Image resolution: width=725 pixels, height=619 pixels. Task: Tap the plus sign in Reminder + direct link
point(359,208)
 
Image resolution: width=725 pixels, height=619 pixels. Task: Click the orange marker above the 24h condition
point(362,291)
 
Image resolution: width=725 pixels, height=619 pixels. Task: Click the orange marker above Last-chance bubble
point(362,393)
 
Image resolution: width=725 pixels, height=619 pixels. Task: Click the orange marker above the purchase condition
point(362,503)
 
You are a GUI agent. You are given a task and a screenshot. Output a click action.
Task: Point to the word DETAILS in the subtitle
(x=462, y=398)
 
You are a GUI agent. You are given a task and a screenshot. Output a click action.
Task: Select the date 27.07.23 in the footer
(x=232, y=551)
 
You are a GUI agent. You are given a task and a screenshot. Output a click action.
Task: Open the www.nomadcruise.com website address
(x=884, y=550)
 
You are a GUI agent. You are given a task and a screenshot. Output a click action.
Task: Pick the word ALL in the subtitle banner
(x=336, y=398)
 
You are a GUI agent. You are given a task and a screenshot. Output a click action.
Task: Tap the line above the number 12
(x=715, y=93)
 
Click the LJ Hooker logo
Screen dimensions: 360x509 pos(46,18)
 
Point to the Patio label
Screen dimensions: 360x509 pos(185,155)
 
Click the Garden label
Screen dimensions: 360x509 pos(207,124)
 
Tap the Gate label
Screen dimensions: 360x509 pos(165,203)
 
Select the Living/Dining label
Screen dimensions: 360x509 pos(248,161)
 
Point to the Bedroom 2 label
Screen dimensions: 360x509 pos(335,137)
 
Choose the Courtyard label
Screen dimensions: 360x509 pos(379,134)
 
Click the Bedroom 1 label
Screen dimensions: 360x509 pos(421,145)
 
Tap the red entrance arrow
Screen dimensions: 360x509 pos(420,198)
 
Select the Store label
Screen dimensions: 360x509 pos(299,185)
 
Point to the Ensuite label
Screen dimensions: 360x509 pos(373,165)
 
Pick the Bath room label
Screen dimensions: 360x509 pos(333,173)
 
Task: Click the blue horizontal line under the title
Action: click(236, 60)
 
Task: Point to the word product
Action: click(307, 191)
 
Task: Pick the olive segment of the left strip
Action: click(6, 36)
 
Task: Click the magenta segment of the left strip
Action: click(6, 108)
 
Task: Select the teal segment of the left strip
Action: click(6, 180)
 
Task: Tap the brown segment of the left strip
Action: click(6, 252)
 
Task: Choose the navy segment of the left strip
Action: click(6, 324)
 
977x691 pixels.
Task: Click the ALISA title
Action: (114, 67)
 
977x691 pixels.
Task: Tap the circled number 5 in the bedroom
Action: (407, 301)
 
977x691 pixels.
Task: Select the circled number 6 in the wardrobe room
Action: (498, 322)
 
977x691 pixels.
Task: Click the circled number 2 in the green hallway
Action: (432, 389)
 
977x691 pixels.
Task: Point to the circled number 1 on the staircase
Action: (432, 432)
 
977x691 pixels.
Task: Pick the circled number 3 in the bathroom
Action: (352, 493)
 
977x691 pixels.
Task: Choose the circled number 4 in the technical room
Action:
----
Qué hacer →
Devuelve el listado anterior completo, línea por línea, sin cambiar nada.

Resultado →
Image resolution: width=725 pixels, height=619 pixels. Task: Tap the plus sign in Reminder + direct link
point(359,208)
 
Image resolution: width=725 pixels, height=619 pixels. Task: Click the orange marker above the 24h condition
point(362,291)
 
Image resolution: width=725 pixels, height=619 pixels. Task: Click the orange marker above Last-chance bubble
point(362,393)
 
Image resolution: width=725 pixels, height=619 pixels. Task: Click the orange marker above the purchase condition
point(362,503)
 
You are a GUI agent. You are given a task and a screenshot. Output a click action.
Task: Point to the word DETAILS in the subtitle
(x=462, y=398)
 
You are a GUI agent. You are given a task and a screenshot. Output a click action.
Task: Select the date 27.07.23 in the footer
(x=232, y=551)
 
You are a GUI agent. You are given a task and a screenshot. Output a click action.
Task: Open the www.nomadcruise.com website address
(x=884, y=550)
 
You are a GUI agent. You are given a task and a screenshot. Output a click action.
Task: Pick the word ALL in the subtitle banner
(x=336, y=398)
 
You are a GUI agent. You are given a task and a screenshot. Output a click action.
Task: Tap the line above the number 12
(x=715, y=93)
 
Click the LJ Hooker logo
Screen dimensions: 360x509 pos(46,18)
 
Point to the Patio label
Screen dimensions: 360x509 pos(185,155)
 
Click the Garden label
Screen dimensions: 360x509 pos(207,124)
 
Tap the Gate label
Screen dimensions: 360x509 pos(165,203)
 
Select the Living/Dining label
Screen dimensions: 360x509 pos(248,161)
 
Point to the Bedroom 2 label
Screen dimensions: 360x509 pos(335,137)
 
Choose the Courtyard label
Screen dimensions: 360x509 pos(379,134)
 
Click the Bedroom 1 label
Screen dimensions: 360x509 pos(421,145)
 
Tap the red entrance arrow
Screen dimensions: 360x509 pos(420,198)
 
Select the Store label
Screen dimensions: 360x509 pos(299,185)
 
Point to the Ensuite label
Screen dimensions: 360x509 pos(373,165)
 
Pick the Bath room label
Screen dimensions: 360x509 pos(333,173)
 
Task: Click the blue horizontal line under the title
Action: click(236, 60)
 
Task: Point to the word product
Action: click(307, 191)
 
Task: Pick the olive segment of the left strip
Action: click(6, 36)
 
Task: Click the magenta segment of the left strip
Action: click(6, 108)
 
Task: Select the teal segment of the left strip
Action: click(6, 180)
 
Task: Tap the brown segment of the left strip
Action: click(6, 252)
 
Task: Choose the navy segment of the left strip
Action: click(6, 324)
 
977x691 pixels.
Task: Click the ALISA title
Action: (114, 67)
 
977x691 pixels.
Task: Tap the circled number 5 in the bedroom
Action: (407, 301)
 
977x691 pixels.
Task: Select the circled number 6 in the wardrobe room
Action: (498, 322)
 
977x691 pixels.
Task: Click the circled number 2 in the green hallway
Action: (432, 389)
 
977x691 pixels.
Task: Point to the circled number 1 on the staircase
Action: (432, 432)
 
977x691 pixels.
Task: Pick the circled number 3 in the bathroom
Action: (352, 493)
 
977x691 pixels.
Task: Choose the circled number 4 in the technical room
Action:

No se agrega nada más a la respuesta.